(Assigned task) Please return the lines below verbatim, beginning at the one that has "The image size is (640, 510)." and stopping after the one that has "You are a computer-use agent. Viewport: 1280px", and add no other lines.

= = = =

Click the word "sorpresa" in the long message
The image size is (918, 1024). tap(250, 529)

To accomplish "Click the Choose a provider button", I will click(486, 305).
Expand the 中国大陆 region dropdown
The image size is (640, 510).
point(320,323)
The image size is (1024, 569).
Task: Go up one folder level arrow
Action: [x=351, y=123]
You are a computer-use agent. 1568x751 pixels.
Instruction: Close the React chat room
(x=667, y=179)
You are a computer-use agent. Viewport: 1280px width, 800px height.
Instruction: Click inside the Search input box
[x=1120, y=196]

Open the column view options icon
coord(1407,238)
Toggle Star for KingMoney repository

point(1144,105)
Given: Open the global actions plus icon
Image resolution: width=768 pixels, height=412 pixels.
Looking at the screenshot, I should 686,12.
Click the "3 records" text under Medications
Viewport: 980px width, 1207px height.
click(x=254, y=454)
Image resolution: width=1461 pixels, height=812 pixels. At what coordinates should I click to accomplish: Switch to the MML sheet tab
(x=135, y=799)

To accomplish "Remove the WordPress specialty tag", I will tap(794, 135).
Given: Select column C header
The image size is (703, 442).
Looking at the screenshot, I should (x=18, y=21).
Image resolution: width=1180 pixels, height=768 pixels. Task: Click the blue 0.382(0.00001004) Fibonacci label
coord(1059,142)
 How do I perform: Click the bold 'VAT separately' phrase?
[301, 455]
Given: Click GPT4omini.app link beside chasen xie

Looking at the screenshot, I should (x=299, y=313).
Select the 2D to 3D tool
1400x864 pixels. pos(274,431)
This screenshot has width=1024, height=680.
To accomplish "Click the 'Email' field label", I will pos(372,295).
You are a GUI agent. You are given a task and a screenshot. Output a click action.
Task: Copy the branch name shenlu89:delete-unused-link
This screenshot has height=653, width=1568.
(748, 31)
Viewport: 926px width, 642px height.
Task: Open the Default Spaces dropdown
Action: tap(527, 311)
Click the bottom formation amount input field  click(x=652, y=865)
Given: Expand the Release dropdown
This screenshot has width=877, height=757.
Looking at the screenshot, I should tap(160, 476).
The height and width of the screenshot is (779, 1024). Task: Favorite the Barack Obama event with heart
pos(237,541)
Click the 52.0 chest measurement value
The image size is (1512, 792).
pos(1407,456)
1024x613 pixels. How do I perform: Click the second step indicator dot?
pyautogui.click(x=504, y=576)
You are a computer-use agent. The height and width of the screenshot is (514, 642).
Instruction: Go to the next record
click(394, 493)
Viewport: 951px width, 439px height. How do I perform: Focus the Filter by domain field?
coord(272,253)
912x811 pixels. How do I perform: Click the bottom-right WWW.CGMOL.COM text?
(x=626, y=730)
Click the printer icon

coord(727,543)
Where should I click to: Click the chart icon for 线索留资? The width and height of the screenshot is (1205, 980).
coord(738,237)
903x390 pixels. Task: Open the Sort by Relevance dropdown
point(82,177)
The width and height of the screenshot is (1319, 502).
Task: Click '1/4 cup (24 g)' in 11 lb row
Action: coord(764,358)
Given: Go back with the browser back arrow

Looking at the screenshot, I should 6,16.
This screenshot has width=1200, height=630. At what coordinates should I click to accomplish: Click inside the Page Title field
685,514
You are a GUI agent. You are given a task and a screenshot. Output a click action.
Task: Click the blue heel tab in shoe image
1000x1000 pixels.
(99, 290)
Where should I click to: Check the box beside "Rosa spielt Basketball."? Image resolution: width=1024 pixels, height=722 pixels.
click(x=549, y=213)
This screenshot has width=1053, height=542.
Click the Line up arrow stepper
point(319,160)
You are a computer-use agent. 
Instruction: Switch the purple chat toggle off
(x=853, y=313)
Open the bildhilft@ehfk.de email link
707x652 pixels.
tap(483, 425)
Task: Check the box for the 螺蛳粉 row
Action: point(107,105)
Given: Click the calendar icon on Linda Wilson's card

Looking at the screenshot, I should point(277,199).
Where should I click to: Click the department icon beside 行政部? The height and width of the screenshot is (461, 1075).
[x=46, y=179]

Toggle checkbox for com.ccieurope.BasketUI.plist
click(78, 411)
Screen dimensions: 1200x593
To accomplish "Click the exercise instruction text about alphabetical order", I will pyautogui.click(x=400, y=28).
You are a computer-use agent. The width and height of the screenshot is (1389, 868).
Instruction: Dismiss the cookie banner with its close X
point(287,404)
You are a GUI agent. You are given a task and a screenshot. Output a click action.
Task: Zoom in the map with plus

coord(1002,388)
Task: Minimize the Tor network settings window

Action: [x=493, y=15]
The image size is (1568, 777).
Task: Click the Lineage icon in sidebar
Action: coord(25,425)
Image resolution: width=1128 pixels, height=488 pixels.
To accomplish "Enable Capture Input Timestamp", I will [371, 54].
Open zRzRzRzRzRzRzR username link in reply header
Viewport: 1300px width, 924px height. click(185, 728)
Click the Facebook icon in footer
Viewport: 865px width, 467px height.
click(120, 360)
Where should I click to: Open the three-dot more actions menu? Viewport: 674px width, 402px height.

= = = =

(Written solution)
The image size is (640, 510).
point(320,323)
The image size is (1024, 569).
Task: Go up one folder level arrow
Action: [x=351, y=123]
You are a computer-use agent. 1568x751 pixels.
Instruction: Close the React chat room
(x=667, y=179)
You are a computer-use agent. Viewport: 1280px width, 800px height.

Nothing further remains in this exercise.